This add recently popped up on the sidebar of my Facebook page.
And it got under my skin.
It is so misleading. I thought.
Chances are the photo shoot for this ad has been on this woman's calendar for a while. And for the past few months she's been hitting the gym, maybe even twice a day. She's probably cut all carbs from her diet and is subsisting on steamed broccoli and chicken. She's been focused because she knows her body is going to be in front of a camera and she wants it to look good. She's getting paid for it to look good. And there's nothing wrong with that. You can earn a living doing that (or supplement a teacher's salary).
But her image next to the phrase "Goodbye size 14, Hello size 8" is misleading. She is most likely NOT a size eight. Maybe a two or a four, but not an eight. And she doesn't take a pill to get where she is, she works hard, she's meticulous about her diet. Which is fine. But the whole ad implies that if you take the product you'll get the results pictured. Not true.
So how does this make the viewer feel? What if you're thinking: "Hey! Wait I'm a size eight and I don't look like that!" Or what if you're thinking: "Gosh I wish I had her abs. If only I hadn't eaten that brownie." Or maybe your thinking: "I bet she has no kids, that's why she looks like that." Or: "If she has kids she must not be a very good mom because she must spend all her time in the gym to look like that." Or maybe its: "This ad is misleading, someone should do something."
Someone should do something and that someone is you.
For years people have lobbied the ad industry to change the way they depict women in advertising. But it hasn't really changed: women are often objectified and ads are often misleading, showing "unrealistic" figures. And it is not going to change. In fact it is getting worse. All you have to do is browse Pinterest to find all kinds of pinable images that mimic the very ads women are lobbying against. The thing is that advertisers aren't the ones making them, we are.

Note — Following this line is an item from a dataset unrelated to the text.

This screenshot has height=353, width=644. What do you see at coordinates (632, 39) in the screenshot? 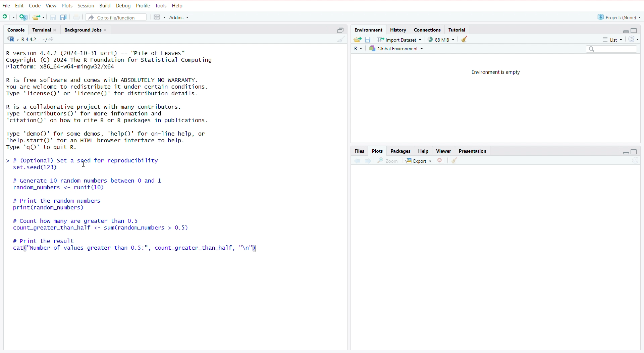
I see `Refresh list` at bounding box center [632, 39].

To blame the ad industry or ban yourself from Pinterest or Instagram isn't the answer. Because that makes you the victim. It takes the responsibility out of your hands and puts it somewhere else, where it doesn't belong. The truth is that the responsibility rests solely on you. It is your mind. You have the power to take every thought captive.
Take every thought captive. Wrestle and wrangle the negative thoughts. Identify them as unhelpful and replace them with truth.
We spend so much time comparing and criticizing: "I bet she has no kids, that's why she looks like that. If I didn't have kids to chase after then maybe I'd have the time to have a six pack." It's a sign of insecurity. And I'm the first to get into that line. Insecure. It is the shadow that's haunted me most of my life. Insecurity leads to comparison.
I love the way Dr. Brene Brown puts it in her book Daring Greatly:
"We rarely engage in self-righteous judgement when we feel confident about our decisions: I'm not going to practically knock myself unconscious with a shaming eye roll about your nonorganic milk if I feel good about what I'm feeding my children. But if doubt lurks beneath my choices, that self-righteous critic will spring to life…to confirm that, at the very least, I'm better than you."
I used to compare for two reasons: to disparage myself, rip myself apart and goad myself to do better or I'd compare myself to others to build myself up by taking them down a notch.
I've gotten better at silencing that self-shaming critic, the one that would have looked at this ad and heaped guilt upon my head for whatever thing I'd eaten that I wasn't "supposed" to. That voice is dead. Now I battle the critic that puts other people down; the thoughts that make me "the most right" or at least righter than her: "At least I'm not striving to look like that anymore. It must kill her to have to keep that up." And that thought is just as damaging as the self critic because it boosts my confidence at HER expense. What kind of confidence is that? A quick fix for the insecurity I feel, certainly not a lasting, life changing confidence. THAT kind can only come with believing the truth and living with grace that lets other people be who they are.
The next time you find yourself beginning to compare and criticize, do yourself a favor. Take that thought captive. Wrestle it. Wrangle it down. Identify it as unhelpful and replace it with truth. And if something truthful and positive escapes you, you can at least think: "I hope that woman has a nice day."...even if the woman is the one staring back at you in the mirror.
How do you deal with your inner critic? What was your first thought viewing this ad?